INPUT DATA
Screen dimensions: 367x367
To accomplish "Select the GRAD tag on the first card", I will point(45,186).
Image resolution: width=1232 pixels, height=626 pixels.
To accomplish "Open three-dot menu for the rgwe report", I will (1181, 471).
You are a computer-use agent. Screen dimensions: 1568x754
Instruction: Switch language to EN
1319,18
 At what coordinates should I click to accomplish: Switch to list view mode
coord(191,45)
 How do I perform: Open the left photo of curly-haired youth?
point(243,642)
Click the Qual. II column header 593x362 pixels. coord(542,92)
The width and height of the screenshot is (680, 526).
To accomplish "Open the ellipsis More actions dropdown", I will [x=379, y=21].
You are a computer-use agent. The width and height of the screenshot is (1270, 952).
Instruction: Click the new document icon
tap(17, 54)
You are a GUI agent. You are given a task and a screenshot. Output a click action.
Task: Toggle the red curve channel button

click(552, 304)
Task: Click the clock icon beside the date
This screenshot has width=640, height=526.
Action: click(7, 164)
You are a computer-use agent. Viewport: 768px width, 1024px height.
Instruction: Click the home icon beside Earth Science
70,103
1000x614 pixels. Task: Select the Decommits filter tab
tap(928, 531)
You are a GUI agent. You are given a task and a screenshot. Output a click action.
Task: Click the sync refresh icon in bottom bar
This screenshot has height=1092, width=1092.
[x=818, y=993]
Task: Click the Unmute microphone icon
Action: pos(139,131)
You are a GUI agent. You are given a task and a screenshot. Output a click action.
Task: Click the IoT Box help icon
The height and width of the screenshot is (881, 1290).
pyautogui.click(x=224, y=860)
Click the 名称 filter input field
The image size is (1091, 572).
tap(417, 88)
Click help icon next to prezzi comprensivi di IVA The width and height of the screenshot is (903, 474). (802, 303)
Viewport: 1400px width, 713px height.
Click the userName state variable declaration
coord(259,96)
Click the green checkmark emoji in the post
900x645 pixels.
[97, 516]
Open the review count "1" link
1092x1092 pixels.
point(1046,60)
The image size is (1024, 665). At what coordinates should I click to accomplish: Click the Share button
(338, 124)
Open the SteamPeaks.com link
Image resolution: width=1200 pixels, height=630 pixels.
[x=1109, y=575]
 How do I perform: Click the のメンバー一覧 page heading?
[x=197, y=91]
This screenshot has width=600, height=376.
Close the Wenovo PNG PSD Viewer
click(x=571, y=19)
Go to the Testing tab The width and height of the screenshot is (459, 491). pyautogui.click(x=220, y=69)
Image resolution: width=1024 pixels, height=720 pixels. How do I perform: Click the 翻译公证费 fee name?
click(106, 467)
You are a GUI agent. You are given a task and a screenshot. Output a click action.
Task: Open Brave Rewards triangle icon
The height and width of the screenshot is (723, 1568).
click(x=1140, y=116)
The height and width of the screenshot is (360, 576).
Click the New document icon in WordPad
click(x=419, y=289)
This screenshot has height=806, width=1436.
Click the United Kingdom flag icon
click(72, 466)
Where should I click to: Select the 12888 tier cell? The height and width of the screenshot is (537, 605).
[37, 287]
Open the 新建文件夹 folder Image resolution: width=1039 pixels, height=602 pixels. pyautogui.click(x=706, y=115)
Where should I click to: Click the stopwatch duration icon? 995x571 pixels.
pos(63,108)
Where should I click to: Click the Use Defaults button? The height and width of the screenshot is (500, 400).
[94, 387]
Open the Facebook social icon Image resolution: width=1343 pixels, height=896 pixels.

EXERCISE GOAL
Send back every entry precisely as given.

FINISHED EXERCISE
Screen dimensions: 367x367
To accomplish "Select the GRAD tag on the first card", I will point(45,186).
Image resolution: width=1232 pixels, height=626 pixels.
To accomplish "Open three-dot menu for the rgwe report", I will (1181, 471).
You are a computer-use agent. Screen dimensions: 1568x754
Instruction: Switch language to EN
1319,18
 At what coordinates should I click to accomplish: Switch to list view mode
coord(191,45)
 How do I perform: Open the left photo of curly-haired youth?
point(243,642)
Click the Qual. II column header 593x362 pixels. coord(542,92)
The width and height of the screenshot is (680, 526).
To accomplish "Open the ellipsis More actions dropdown", I will [x=379, y=21].
You are a computer-use agent. The width and height of the screenshot is (1270, 952).
Instruction: Click the new document icon
tap(17, 54)
You are a GUI agent. You are given a task and a screenshot. Output a click action.
Task: Toggle the red curve channel button

click(552, 304)
Task: Click the clock icon beside the date
This screenshot has width=640, height=526.
Action: click(7, 164)
You are a computer-use agent. Viewport: 768px width, 1024px height.
Instruction: Click the home icon beside Earth Science
70,103
1000x614 pixels. Task: Select the Decommits filter tab
tap(928, 531)
You are a GUI agent. You are given a task and a screenshot. Output a click action.
Task: Click the sync refresh icon in bottom bar
This screenshot has height=1092, width=1092.
[x=818, y=993]
Task: Click the Unmute microphone icon
Action: pos(139,131)
You are a GUI agent. You are given a task and a screenshot. Output a click action.
Task: Click the IoT Box help icon
The height and width of the screenshot is (881, 1290).
pyautogui.click(x=224, y=860)
Click the 名称 filter input field
The image size is (1091, 572).
tap(417, 88)
Click help icon next to prezzi comprensivi di IVA The width and height of the screenshot is (903, 474). (802, 303)
Viewport: 1400px width, 713px height.
Click the userName state variable declaration
coord(259,96)
Click the green checkmark emoji in the post
900x645 pixels.
[97, 516]
Open the review count "1" link
1092x1092 pixels.
point(1046,60)
The image size is (1024, 665). At what coordinates should I click to accomplish: Click the Share button
(338, 124)
Open the SteamPeaks.com link
Image resolution: width=1200 pixels, height=630 pixels.
[x=1109, y=575]
 How do I perform: Click the のメンバー一覧 page heading?
[x=197, y=91]
This screenshot has width=600, height=376.
Close the Wenovo PNG PSD Viewer
click(x=571, y=19)
Go to the Testing tab The width and height of the screenshot is (459, 491). pyautogui.click(x=220, y=69)
Image resolution: width=1024 pixels, height=720 pixels. How do I perform: Click the 翻译公证费 fee name?
click(106, 467)
You are a GUI agent. You are given a task and a screenshot. Output a click action.
Task: Open Brave Rewards triangle icon
The height and width of the screenshot is (723, 1568).
click(x=1140, y=116)
The height and width of the screenshot is (360, 576).
Click the New document icon in WordPad
click(x=419, y=289)
This screenshot has height=806, width=1436.
Click the United Kingdom flag icon
click(72, 466)
Where should I click to: Select the 12888 tier cell? The height and width of the screenshot is (537, 605).
[37, 287]
Open the 新建文件夹 folder Image resolution: width=1039 pixels, height=602 pixels. pyautogui.click(x=706, y=115)
Where should I click to: Click the stopwatch duration icon? 995x571 pixels.
pos(63,108)
Where should I click to: Click the Use Defaults button? The height and width of the screenshot is (500, 400).
[94, 387]
Open the Facebook social icon Image resolution: width=1343 pixels, height=896 pixels.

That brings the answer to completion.